▶ Data section
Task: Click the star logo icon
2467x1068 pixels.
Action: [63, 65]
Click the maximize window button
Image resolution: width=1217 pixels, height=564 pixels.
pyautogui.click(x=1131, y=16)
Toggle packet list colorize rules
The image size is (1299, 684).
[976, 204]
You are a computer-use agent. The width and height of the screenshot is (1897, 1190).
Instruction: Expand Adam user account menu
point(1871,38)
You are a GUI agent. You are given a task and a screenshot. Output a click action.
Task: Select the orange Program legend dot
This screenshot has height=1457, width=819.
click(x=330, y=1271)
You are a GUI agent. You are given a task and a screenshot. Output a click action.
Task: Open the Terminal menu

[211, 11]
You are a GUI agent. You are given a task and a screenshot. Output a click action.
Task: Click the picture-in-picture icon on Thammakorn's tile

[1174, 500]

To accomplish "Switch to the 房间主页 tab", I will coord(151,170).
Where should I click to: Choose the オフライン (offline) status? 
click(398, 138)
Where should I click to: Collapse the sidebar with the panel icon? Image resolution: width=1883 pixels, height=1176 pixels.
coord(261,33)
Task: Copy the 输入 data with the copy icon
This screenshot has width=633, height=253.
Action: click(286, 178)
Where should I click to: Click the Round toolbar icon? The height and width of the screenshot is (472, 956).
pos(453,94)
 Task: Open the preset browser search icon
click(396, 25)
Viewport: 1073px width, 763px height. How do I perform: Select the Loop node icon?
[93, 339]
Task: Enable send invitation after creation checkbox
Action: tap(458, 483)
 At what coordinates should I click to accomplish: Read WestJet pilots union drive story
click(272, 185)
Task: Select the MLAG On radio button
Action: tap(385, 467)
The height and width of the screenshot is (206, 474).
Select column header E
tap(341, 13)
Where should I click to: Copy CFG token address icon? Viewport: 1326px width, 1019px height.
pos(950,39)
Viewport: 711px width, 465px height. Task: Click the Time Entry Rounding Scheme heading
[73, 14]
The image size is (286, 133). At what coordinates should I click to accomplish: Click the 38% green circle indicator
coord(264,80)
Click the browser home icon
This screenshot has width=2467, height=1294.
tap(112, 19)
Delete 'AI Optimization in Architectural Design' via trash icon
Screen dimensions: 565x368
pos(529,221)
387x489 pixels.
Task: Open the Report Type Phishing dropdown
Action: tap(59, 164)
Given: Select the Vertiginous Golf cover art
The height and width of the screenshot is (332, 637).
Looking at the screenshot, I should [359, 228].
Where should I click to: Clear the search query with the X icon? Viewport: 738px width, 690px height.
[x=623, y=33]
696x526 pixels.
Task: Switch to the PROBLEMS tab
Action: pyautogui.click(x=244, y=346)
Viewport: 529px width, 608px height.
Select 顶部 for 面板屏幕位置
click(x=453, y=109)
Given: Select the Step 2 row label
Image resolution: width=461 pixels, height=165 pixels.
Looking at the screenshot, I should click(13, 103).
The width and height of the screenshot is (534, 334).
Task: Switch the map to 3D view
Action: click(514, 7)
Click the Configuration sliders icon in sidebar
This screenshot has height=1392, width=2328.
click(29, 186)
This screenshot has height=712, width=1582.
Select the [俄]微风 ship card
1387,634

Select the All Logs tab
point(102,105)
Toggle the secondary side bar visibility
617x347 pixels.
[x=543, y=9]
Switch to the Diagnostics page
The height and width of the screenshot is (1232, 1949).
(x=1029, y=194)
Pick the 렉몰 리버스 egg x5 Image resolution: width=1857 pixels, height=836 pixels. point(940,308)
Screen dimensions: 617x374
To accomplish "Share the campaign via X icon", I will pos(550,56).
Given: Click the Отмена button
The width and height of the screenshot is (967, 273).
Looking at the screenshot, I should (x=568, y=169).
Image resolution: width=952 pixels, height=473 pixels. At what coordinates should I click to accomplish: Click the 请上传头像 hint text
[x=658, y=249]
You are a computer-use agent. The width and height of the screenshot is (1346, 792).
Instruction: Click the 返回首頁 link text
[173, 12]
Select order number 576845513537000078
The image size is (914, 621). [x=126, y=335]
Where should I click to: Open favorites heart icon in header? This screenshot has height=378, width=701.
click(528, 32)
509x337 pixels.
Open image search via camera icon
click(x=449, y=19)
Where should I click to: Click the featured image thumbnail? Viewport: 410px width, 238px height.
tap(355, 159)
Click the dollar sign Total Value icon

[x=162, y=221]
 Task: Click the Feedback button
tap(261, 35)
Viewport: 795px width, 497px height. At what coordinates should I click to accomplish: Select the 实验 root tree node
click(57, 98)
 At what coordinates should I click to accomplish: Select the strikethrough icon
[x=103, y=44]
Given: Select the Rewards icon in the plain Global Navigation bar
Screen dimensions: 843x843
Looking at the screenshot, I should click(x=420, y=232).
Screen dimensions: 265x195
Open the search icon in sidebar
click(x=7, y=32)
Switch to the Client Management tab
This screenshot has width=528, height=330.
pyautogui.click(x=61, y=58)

▶ Task instructions
Rewrite all the rows above with every "Where should I click to" changed to "What spot should I click to", and leave everything else as it is.

▶ In response
Task: Click the star logo icon
2467x1068 pixels.
Action: [63, 65]
Click the maximize window button
Image resolution: width=1217 pixels, height=564 pixels.
pyautogui.click(x=1131, y=16)
Toggle packet list colorize rules
The image size is (1299, 684).
[976, 204]
You are a computer-use agent. The width and height of the screenshot is (1897, 1190).
Instruction: Expand Adam user account menu
point(1871,38)
You are a GUI agent. You are given a task and a screenshot. Output a click action.
Task: Select the orange Program legend dot
This screenshot has height=1457, width=819.
click(x=330, y=1271)
You are a GUI agent. You are given a task and a screenshot. Output a click action.
Task: Open the Terminal menu

[211, 11]
You are a GUI agent. You are given a task and a screenshot. Output a click action.
Task: Click the picture-in-picture icon on Thammakorn's tile

[1174, 500]

To accomplish "Switch to the 房间主页 tab", I will coord(151,170).
What spot should I click to: Choose the オフライン (offline) status? 
click(398, 138)
What spot should I click to: Collapse the sidebar with the panel icon? Image resolution: width=1883 pixels, height=1176 pixels.
coord(261,33)
Task: Copy the 输入 data with the copy icon
This screenshot has width=633, height=253.
Action: click(286, 178)
What spot should I click to: Click the Round toolbar icon? The height and width of the screenshot is (472, 956).
pos(453,94)
 Task: Open the preset browser search icon
click(396, 25)
Viewport: 1073px width, 763px height. How do I perform: Select the Loop node icon?
[93, 339]
Task: Enable send invitation after creation checkbox
Action: tap(458, 483)
 At what coordinates should I click to accomplish: Read WestJet pilots union drive story
click(272, 185)
Task: Select the MLAG On radio button
Action: tap(385, 467)
The height and width of the screenshot is (206, 474).
Select column header E
tap(341, 13)
What spot should I click to: Copy CFG token address icon? Viewport: 1326px width, 1019px height.
pos(950,39)
Viewport: 711px width, 465px height. Task: Click the Time Entry Rounding Scheme heading
[73, 14]
The image size is (286, 133). At what coordinates should I click to accomplish: Click the 38% green circle indicator
coord(264,80)
Click the browser home icon
This screenshot has width=2467, height=1294.
tap(112, 19)
Delete 'AI Optimization in Architectural Design' via trash icon
Screen dimensions: 565x368
pos(529,221)
387x489 pixels.
Task: Open the Report Type Phishing dropdown
Action: tap(59, 164)
Given: Select the Vertiginous Golf cover art
The height and width of the screenshot is (332, 637).
Looking at the screenshot, I should [359, 228].
What spot should I click to: Clear the search query with the X icon? Viewport: 738px width, 690px height.
[x=623, y=33]
696x526 pixels.
Task: Switch to the PROBLEMS tab
Action: pyautogui.click(x=244, y=346)
Viewport: 529px width, 608px height.
Select 顶部 for 面板屏幕位置
click(x=453, y=109)
Given: Select the Step 2 row label
Image resolution: width=461 pixels, height=165 pixels.
Looking at the screenshot, I should click(13, 103).
The width and height of the screenshot is (534, 334).
Task: Switch the map to 3D view
Action: click(514, 7)
Click the Configuration sliders icon in sidebar
This screenshot has height=1392, width=2328.
click(29, 186)
This screenshot has height=712, width=1582.
Select the [俄]微风 ship card
1387,634

Select the All Logs tab
point(102,105)
Toggle the secondary side bar visibility
617x347 pixels.
[x=543, y=9]
Switch to the Diagnostics page
The height and width of the screenshot is (1232, 1949).
(x=1029, y=194)
Pick the 렉몰 리버스 egg x5 Image resolution: width=1857 pixels, height=836 pixels. point(940,308)
Screen dimensions: 617x374
To accomplish "Share the campaign via X icon", I will pos(550,56).
Given: Click the Отмена button
The width and height of the screenshot is (967, 273).
Looking at the screenshot, I should (x=568, y=169).
Image resolution: width=952 pixels, height=473 pixels. At what coordinates should I click to accomplish: Click the 请上传头像 hint text
[x=658, y=249]
You are a computer-use agent. The width and height of the screenshot is (1346, 792).
Instruction: Click the 返回首頁 link text
[173, 12]
Select order number 576845513537000078
The image size is (914, 621). [x=126, y=335]
What spot should I click to: Open favorites heart icon in header? This screenshot has height=378, width=701.
click(528, 32)
509x337 pixels.
Open image search via camera icon
click(x=449, y=19)
What spot should I click to: Click the featured image thumbnail? Viewport: 410px width, 238px height.
tap(355, 159)
Click the dollar sign Total Value icon

[x=162, y=221]
 Task: Click the Feedback button
tap(261, 35)
Viewport: 795px width, 497px height. At what coordinates should I click to accomplish: Select the 实验 root tree node
click(57, 98)
 At what coordinates should I click to accomplish: Select the strikethrough icon
[x=103, y=44]
Given: Select the Rewards icon in the plain Global Navigation bar
Screen dimensions: 843x843
Looking at the screenshot, I should click(x=420, y=232).
Screen dimensions: 265x195
Open the search icon in sidebar
click(x=7, y=32)
Switch to the Client Management tab
This screenshot has width=528, height=330.
pyautogui.click(x=61, y=58)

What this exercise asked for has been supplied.